PMA activation of α6 integrin induces its association with αA-crystallin. (A) Confocal imaging of quail embryo lens epithelial cell cultures immunostained for αA-crystallin (red) showed αA-crystallin localized to cell-cell interfaces, demonstrating that these cells are a good model for studying the mechanism of αA-crystallin association with the plasma membrane. The dependence of αA-crystallin recruitment to α6 integrin on the activation state of this integrin was examined using PMA to activate α6 integrin. Control cultures were treated with DMSO. (B) Efficacy of PMA activation of the α6 integrin receptor was demonstrated by the elaboration of extensive lamellipodial/filopodial processes by the lens epithelial cells along a laminin coated substrate. (C) Recruitment of αA-crystallin to activated α6A integrin signaling complexes was determined following immunoprecipitation of α6 integrin with an antibody to the α6A subunit.
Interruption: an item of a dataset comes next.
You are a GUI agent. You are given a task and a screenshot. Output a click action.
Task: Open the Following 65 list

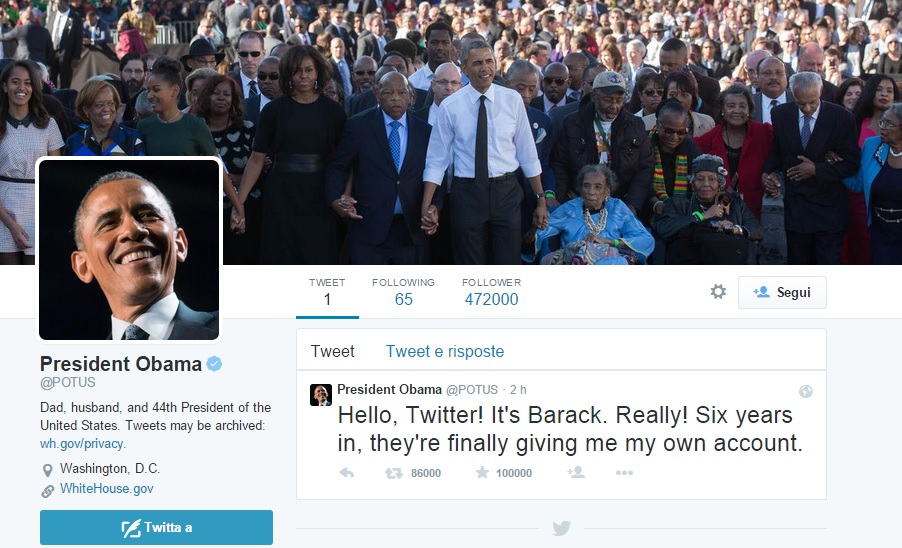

Immunoprecipitates were immunoblotted with antibodies to both α6 integrin and αA-crystallin. PMA exposure induced αA-crystallin recruitment to α6 integrin complexes. (D) Co-localization of a-crystallins and α6 integrin in lamellipodial/filopodial processes extended in the presence of PMA was demonstrated by co-immunostaining. Cultures treated with either DMSO or PMA were double-labeled with antibodies to α6 integrin and α-crystallin (αA/αB-crystallin), or singly labeled with antibody to αA-crystallin and double stained with a nuclear marker. Both α-crystallins and α6 integrin were prominently localized to the processes the lens epithelial cells extended on the laminin substrate (arrows).

Figure 5

Activation of JNK and p38 stress pathways in αA^−/− lens epithelial and fiber cells. Lens epithelial (LE) and cortical fiber cell (LC) fractions were dissected from 18–20 wild-type (WT) or αA^−/− mouse lenses. Cell extracts were examined by immunoblot analysis with antibodies to (A) p-JNK and JNK, and (B) p-p38 and p38. Note that while p38 and JNK were activated in lens epithelial and cortical fiber cells of αA^−/− mice, the degree of activation of these stress kinases was much greater in the cortical fiber zone of αA^−/− lenses. Protein bands were quantified, and ratios of activated to total protein were determined and presented as fold-change between αA^−/− and WT lenses. The results are representative of three independent experiments.

Figure 6

Changes in survival signaling in αA^−/− lens epithelial and fiber cells. Lens epithelial (LE) and cortical fiber cell (LC) fractions were dissected from 18–20 wild-type or αA^−/− mouse lenses. Cell extracts were examined by immunoblot analysis with antibodies to (A) p-ERK and ERK1/2, (B) p-FAK397 and FAK, and (C) pBad112 and Bad. The results show increased activation of both ERK and FAK in αA^−/− lens epithelial and cortical fiber cells, but decreased phosphorylation of Bad in the cortical fiber zone. Protein bands were quantified, and the ratios of activated to total protein were determined and represented as fold-change between αA^−/− and WT lenses. The results are representative of three independent experiments.

Figure 7

The αA-crystallin R116C mutant induces activation of p38 and FAK. Extracts of HLE B-3 lens epithelial cells transfected with either wild-type αA-crystallin or the αA-crystallin R116C mutant were examined by immunoblot analysis with antibodies to p-p38, p38, pFAK397, FAK, p-ERK, ERK, p-JNK, and β-actin. Expression of the αA-crystallin R116C mutant in lens epithelial cells induced significant activation of FAK and the stress kinase p38 compared with lens epithelial cells transfected with wild-type αA-crystallin. There was little difference in the activation state of JNK or ERK between αA-crystallin R116C- and WT-transfected lens epithelial cells.